The 2024 Inaugural RTF Fellows
Acres of Ancestry is a multidisciplinary, cooperative ecosystem rooted in Black ecocultural traditions and textile arts to regenerate custodial land ownership, ecological stewardship, and food and fiber economies in the South.
Artisans Cooperative is crafting an online handmade marketplace for an inclusive network of creatives. They are a member-owned, member-run, and member-benefiting co-op promoting creativity, supporting artist livelihoods, creating opportunities for social impact art collectives, and connecting people through an equitable artistic community.
Groupmuse (image above) is a worker- and musician-owned cooperative seeking to uplift artists and strengthen broader community bonds through live, intimate performances of historically-rooted music.
Means TV is the home for worker-owned entertainment.
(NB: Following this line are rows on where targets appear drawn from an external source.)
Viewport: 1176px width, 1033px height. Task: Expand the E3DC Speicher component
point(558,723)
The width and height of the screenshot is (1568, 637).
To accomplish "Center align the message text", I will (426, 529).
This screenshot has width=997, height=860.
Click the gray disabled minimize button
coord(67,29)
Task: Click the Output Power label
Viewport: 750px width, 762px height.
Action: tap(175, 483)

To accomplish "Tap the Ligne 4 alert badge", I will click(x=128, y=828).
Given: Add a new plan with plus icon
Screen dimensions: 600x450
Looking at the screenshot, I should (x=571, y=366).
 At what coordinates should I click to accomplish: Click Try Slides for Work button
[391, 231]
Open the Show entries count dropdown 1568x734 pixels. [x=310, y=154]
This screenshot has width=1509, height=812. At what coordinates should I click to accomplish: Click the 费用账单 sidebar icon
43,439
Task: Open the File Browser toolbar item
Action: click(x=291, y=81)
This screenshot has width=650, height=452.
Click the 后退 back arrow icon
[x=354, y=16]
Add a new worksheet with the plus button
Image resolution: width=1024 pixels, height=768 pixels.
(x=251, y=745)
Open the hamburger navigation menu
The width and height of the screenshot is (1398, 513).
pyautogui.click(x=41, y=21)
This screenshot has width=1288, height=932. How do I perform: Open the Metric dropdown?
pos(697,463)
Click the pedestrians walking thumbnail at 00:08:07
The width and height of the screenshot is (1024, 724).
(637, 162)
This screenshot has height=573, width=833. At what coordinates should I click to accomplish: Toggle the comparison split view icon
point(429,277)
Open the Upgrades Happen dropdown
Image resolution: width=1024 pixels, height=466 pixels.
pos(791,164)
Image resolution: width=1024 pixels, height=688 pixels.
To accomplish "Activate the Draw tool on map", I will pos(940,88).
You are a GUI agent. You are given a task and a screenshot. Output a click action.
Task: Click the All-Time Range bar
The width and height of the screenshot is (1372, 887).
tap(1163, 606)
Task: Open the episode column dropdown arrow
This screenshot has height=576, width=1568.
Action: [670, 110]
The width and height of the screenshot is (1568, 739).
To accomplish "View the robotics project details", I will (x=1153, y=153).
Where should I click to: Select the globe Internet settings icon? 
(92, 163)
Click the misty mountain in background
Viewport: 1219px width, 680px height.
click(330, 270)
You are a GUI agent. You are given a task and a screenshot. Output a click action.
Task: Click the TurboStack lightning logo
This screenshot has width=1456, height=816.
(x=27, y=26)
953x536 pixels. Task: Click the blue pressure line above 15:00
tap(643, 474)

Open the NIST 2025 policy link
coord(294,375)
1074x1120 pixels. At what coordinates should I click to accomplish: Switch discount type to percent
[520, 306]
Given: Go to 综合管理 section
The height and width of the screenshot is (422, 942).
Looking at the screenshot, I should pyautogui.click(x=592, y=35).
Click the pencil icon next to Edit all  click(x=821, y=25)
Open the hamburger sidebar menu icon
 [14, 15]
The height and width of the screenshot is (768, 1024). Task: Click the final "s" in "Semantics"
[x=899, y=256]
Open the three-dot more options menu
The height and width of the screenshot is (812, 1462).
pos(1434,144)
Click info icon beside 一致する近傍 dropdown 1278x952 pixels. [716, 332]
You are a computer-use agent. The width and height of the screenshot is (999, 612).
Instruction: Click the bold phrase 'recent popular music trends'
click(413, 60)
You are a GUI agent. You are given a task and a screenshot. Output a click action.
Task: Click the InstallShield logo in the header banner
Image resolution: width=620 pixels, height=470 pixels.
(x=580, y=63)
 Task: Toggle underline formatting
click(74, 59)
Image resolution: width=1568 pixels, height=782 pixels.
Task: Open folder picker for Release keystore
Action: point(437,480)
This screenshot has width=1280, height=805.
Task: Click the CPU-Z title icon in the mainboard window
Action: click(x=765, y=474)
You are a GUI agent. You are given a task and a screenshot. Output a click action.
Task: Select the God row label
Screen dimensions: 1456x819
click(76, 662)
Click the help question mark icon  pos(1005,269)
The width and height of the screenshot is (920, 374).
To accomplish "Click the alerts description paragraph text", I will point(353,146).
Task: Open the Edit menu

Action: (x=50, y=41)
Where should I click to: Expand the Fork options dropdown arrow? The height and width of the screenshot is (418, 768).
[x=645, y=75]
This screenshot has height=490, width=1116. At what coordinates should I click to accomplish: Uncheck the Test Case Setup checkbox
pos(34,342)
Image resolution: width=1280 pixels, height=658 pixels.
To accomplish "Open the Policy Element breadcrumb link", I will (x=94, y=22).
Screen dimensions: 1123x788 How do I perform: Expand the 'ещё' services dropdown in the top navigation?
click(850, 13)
Financed through subscriptions, and free of any advertisements or venture capital, Means TV seeks to chart an independent path in building a cooperative media organization with the goal of lasting for generations to come.
Ohketeau is a place for Indigenous scholars and educators to undermine harmful narratives, stereotypes, and biases about Indigenous cultures and actively acknowledge and take steps to remove invisibility within mainstream settler society.
Question Culture practices transformative justice and cooperative economics and spreads it through pop culture via artist management, media production, and creative direction.